Atlanta REALTORS Association makes progress in promoting diversity and inclusion with partnerships with multicultural organizations
These organizations will be allowed voting rights through their memorandum of understanding.
By Allison Joyner
To encourage diversity, equity and inclusion (DEI) in real estate in metro Atlanta, the Atlanta REALTORS Association (ARA) has authorized voting rights to local multicultural real estate associations and their active members.
The Empire Board of Realists, National Association of Hispanic Real Estate Professionals (NAHRE), Asian American Real Estate Association of America (AREAA), Women’s Council of REALTORS, and the LGBTQ+ Real Estate Alliance now have voting rights through ARA’s comprehensive and inclusive memorandum of understanding (MOU).

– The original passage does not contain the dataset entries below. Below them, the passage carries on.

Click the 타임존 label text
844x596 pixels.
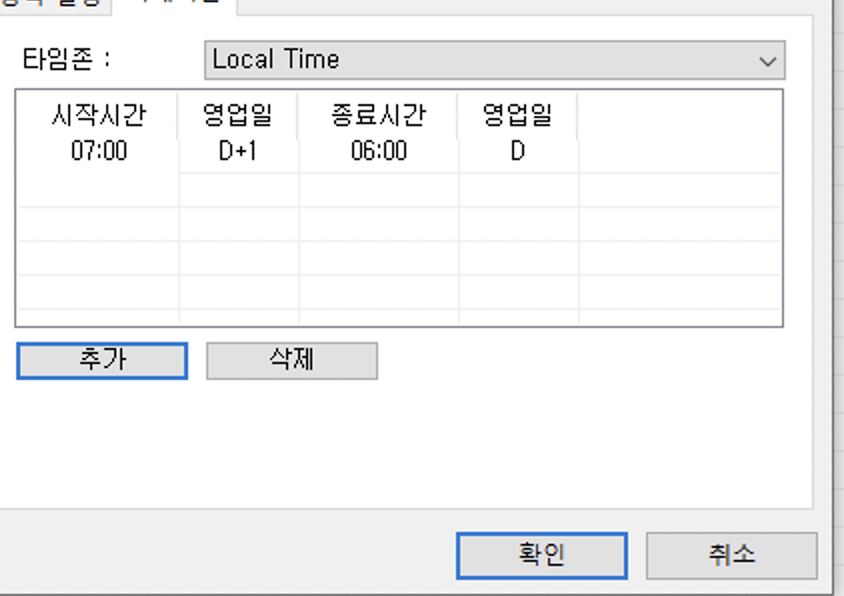65,59
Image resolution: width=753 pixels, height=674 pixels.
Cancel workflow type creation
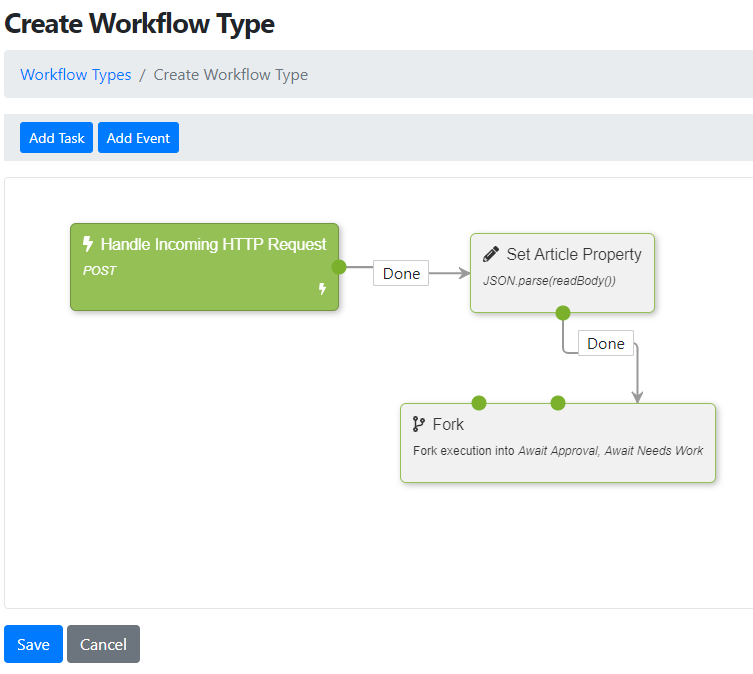103,644

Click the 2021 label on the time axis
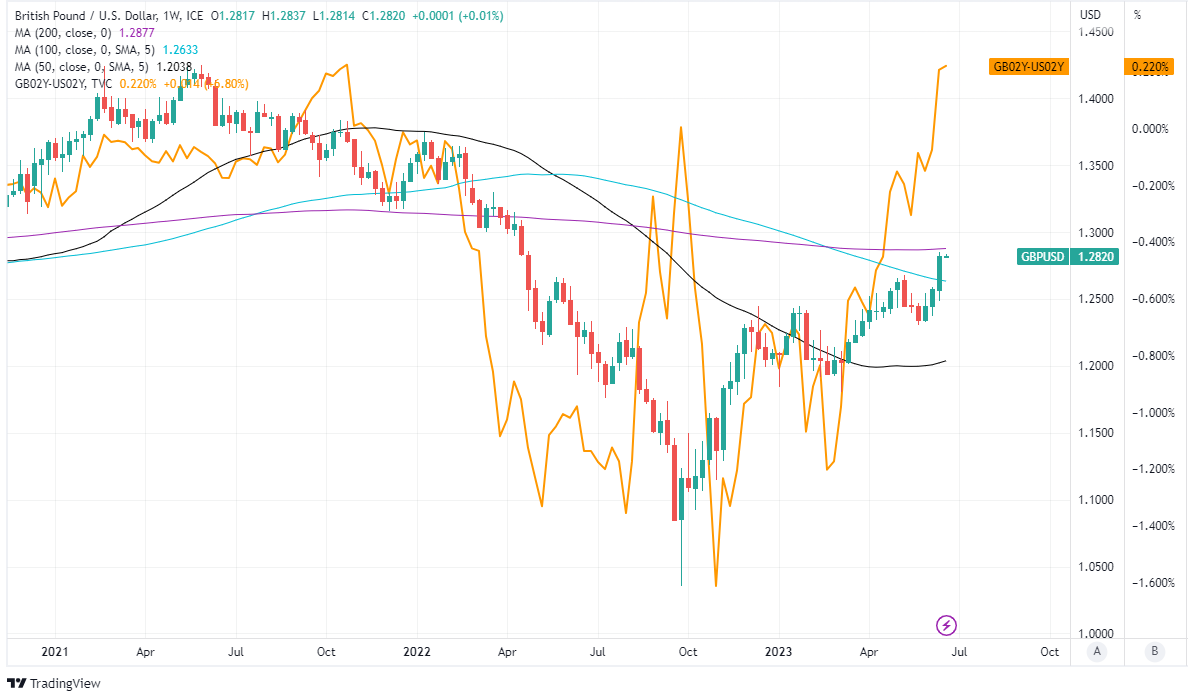[x=53, y=652]
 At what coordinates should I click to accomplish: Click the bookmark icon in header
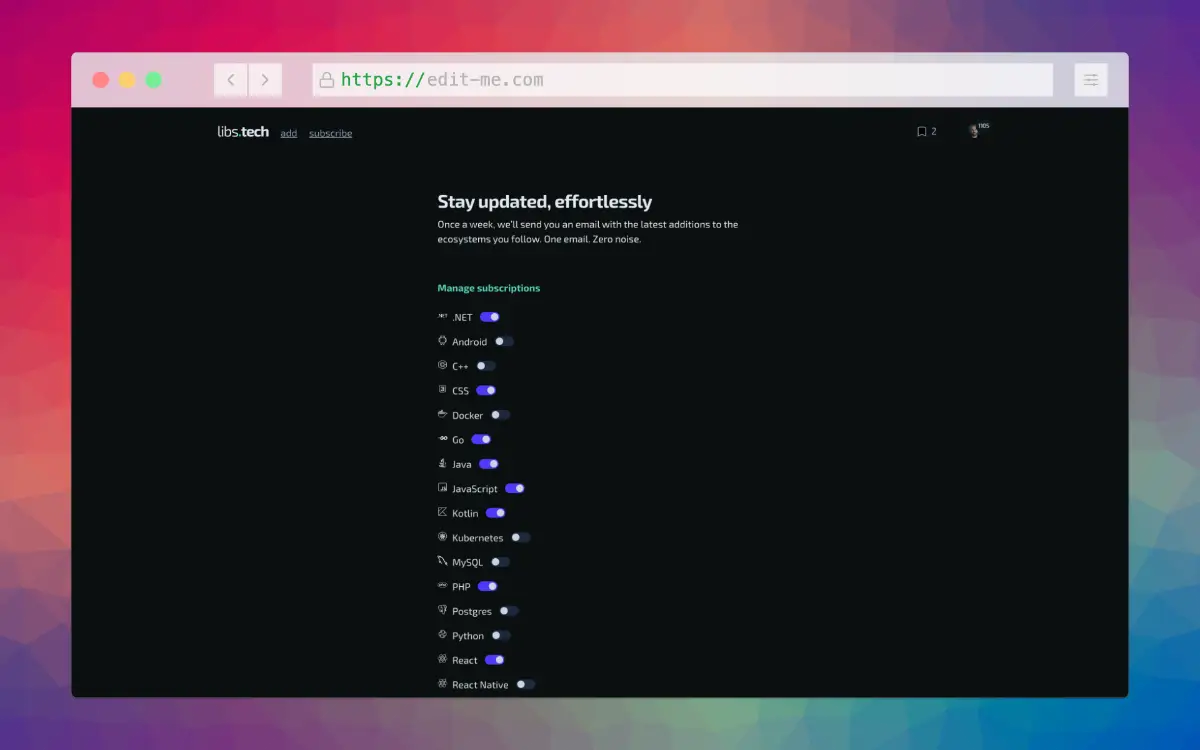[x=921, y=132]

Last year, the ARA published a letter to its members in the Atlanta Business Chronicle apologizing for the organization’s past actions and discriminatory practices that prevented Black realtors and clients from purchasing residential and commercial property.
In the past, these organizations were invited to ARA’s board meetings but not allowed to vote on motions presented to the floor.
“They didn’t have the opportunity and were blocked from leadership positions. When they were excluded, they didn’t feel welcomed,” said Karen Hatcher, president of ARA.
As the largest real estate organization in Georgia, Hatcher feels like the organization should mirror the people who live in the metro area today.
Hatcher, who is the first Black woman to lead ARA in its 112-year history, wanted to make DEI a key priority in her term.
During her installation, Hatcher’s speech explained current diversity and inclusion efforts as “being invited to the party but not being asked to dance.” She felt that the lack of representation for these organizations was an example of this.
Making sure that meaningful DEI efforts continue to be implemented after Hatcher’s term, she insisted on creating a Multicultural Organization MOU task force as one of her first orders of business. She is also utilizing ARA’s newly hired Community Engagement and Diversity Director, Geilia Taylor, to maintain the relationships of these organizations moving forward. Drafting the MOU with Taylor formally begins the process.
With the housing market creating a major boom in the real estate industry, affordable housing remains to be an important issue to address.
Hatcher mentioned the Aspire Collection in March as “embodying the sustainable definition of places where people want to live and work,” which will allow entrepreneurs to operate their businesses on the lower level and live on the two floors above.
“The prices in Atlanta have gotten so high that it’s beyond color,” Hatcher said. “It’s coloring every race, every ethnicity, every culture, it’s coloring everything and everybody so affordable housing has now it’s not just a “Black thing” as it used to be.”
She hopes that these changes will increase membership engagement and opportunities for all of their members to have a voice, feel welcomed, respected, reflected and expected to be an active part of ARA.
“We want more people to become homeowners. Just because everybody may not look like them, they still have opportunities and people working to advance homeownership for all,” Hatcher said.